(Dataset items)
━━━━━━

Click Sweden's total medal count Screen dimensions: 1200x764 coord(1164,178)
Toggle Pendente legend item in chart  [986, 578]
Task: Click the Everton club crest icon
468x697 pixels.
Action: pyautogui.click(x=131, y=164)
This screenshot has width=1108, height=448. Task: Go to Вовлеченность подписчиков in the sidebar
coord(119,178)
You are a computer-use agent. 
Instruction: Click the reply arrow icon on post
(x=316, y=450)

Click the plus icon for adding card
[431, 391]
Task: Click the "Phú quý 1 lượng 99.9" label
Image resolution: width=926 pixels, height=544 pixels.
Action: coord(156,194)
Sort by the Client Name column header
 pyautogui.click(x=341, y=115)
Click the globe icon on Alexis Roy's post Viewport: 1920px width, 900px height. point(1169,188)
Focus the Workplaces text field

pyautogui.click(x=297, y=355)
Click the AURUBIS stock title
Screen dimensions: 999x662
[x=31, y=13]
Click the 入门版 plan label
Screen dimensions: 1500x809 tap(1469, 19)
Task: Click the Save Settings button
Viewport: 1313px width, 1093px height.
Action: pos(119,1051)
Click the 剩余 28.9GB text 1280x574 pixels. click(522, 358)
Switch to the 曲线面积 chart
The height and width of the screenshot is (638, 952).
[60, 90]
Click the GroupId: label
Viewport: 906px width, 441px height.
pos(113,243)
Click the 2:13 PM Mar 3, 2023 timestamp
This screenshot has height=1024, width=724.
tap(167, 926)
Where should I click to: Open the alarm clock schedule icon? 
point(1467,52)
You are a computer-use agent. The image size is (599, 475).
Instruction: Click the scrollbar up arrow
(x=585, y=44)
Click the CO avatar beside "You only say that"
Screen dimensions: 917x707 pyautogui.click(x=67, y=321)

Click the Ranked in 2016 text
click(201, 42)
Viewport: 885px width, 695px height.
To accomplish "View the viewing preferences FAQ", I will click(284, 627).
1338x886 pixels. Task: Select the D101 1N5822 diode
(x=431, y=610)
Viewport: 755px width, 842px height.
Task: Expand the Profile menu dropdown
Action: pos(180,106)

━━━━━━

▶ **TASK DESCRIPTION**:
Which lines of the records contain the word "computer"? Copy each of them.

▶ **TASK SOLUTION**:
You are a computer-use agent. 
You are a computer-use agent. The image size is (599, 475).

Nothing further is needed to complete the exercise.